November 7, 2001 Access past issues

Reviewed by: Marta Gwinn, MD, MPH Office of Genomics and Disease Prevention Centers for Disease Control and Prevention

The Health Outcome

Venous thromboembolism (VTE) is an important cause of morbidity and mortality.  More than 200,000 new cases of venous thrombosis occur in the United States each year; a small proportion of these cases result in pulmonary embolism, which can be fatal.  The risk for recurrent VTE remains elevated for many years after the initial event.  However, use of anticoagulant prophylaxis to prevent recurrence introduces a significant risk for hemorrhagic complications.  Prevention of VTE has attracted renewed interest ever since the discovery of certain predisposing “thrombophilic” genetic variants.  The most common genetic variant is a point mutation in the gene for factor V, known as F5 R506Q, or factor V Leiden (FVL).  This variant is found in about 5% of people of northern European descent and in 20-60% of people with VTE, depending on selection criteria.

The Finding

Middeldorp et al. report results of a prospective study of 470 asymptomatic people with factor V Leiden who were identified by screening first-degree relatives of people with VTE.(1)   The mean age of participants was 43 years; mean follow-up was 3.3 years (range 1.5 – 4.8 years), yielding a total of 1,564 person-years of observation.  Nine venous thromboembolic events were observed, resulting in an overall annual incidence of 0.58% (95% confidence interval [CI] 0.26 – 1.10%).  Four “spontaneous” events occurred in the absence of other predisposing factors (surgery, trauma, immobilization, pregnancy, oral contraceptive use, or hormone replacement therapy), from which the authors calculated an annual incidence of 0.26%, (95% CI 0.07 – 0.65%).  Three other events occurred in women who used oral contraceptives, and one event occurred in a woman on hormone replacement therapy.  The remaining event occurred 3 weeks post-surgery, despite 1 week of anticoagulant prophylaxis.

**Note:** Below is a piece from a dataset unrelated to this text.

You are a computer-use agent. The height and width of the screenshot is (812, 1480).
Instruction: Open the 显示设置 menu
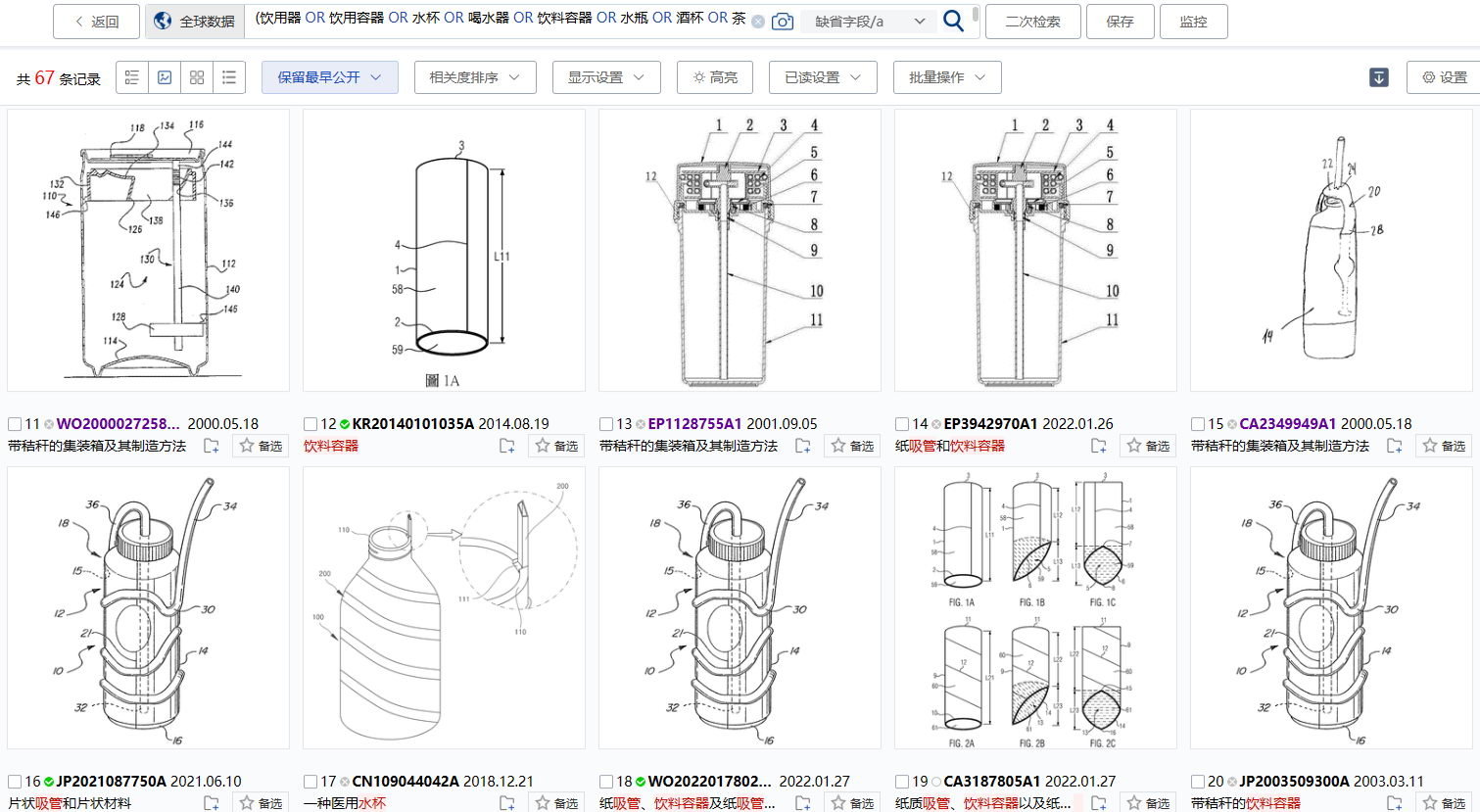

Public Health Implications

The authors concluded that in the absence of other predisposing factors, the absolute risk for VTE in asymptomatic carriers of factor V Leiden is too low to justify routine screening for families of symptomatic people.  Results of this study corroborate those from an earlier, retrospective cohort study conducted in the same population.(2)    In that study, 8/29 (approximately 30%) of first episodes of VTE among factor V Leiden carriers were associated with pregnancy or oral contraceptive use; information about hormone replacement therapy was not reported.

Data from the prospective study were not presented separately for men and women or by age; however, a crude analysis (Table) suggests that  women who used exogenous hormones had about a fivefold increased risk for VTE compared with other factor V Leiden carriers.  A crude estimate of the attributable fraction (exposed; see Table) suggests that use of exogenous hormones accounted for 80% of the risk of VTE in factor V Leiden carriers who took them.

As the authors acknowledged, this study had limited power to measure incidence in “high-risk” situations.  Few studies have examined the risk for VTE associated with hormone replacement therapy in factor V Leiden carriers.(3)   This question deserves further study, given that the baseline risk of VTE increases with age, as does the risk difference for factor V Leiden carriers.(4)  More systematic evaluation is needed to evaluate the risks and benefits of testing for thrombophilic variants in various settings; such evaluations should include cost information for each of the associated interventions and outcomes.(5)

References

1. Middeldorp S, Meinardi JR, Koopman MMW, et al.  A prospective study of asymptomatic carriers of the factor V Leiden mutation to determine the incidence of venous thromboembolism.  Ann Intern Med 2001;135:322-327.
2. Middeldorp S, Henkens CM, Koopman MM, et al.  The incidence of venous thromboembolism in family members of patients with factor V Leiden mutation and venous thrombosis.  Ann Intern Med 1998;128:15-20.
3. Hoibraaten E, Abdelnoor M, Sandset PM.  Hormone replacement therapy with estradiol and risk of venous thromboembolism—a population-based case-control study.  Thromb Haemost 1999;82:1218-21.
4. Ridker PM, Glynn RJ, Miletich JP, Goldhaber SZ, Stampfer MJ, Hennekens CH.  Age-specific incidence rates of venous thromboembolism among heterozygous carriers of factor V Leiden mutation.  Ann Intern Med 1997;126:528-31.
5. Marchetti M, Quaglini S, Barosi G.  Cost-effectiveness of screening and extended anticoagulation for carriers of both factor V Leiden and prothrombin G20210A.  Q J Med 2001;94:365-72.
6. E-journal club abstraction template.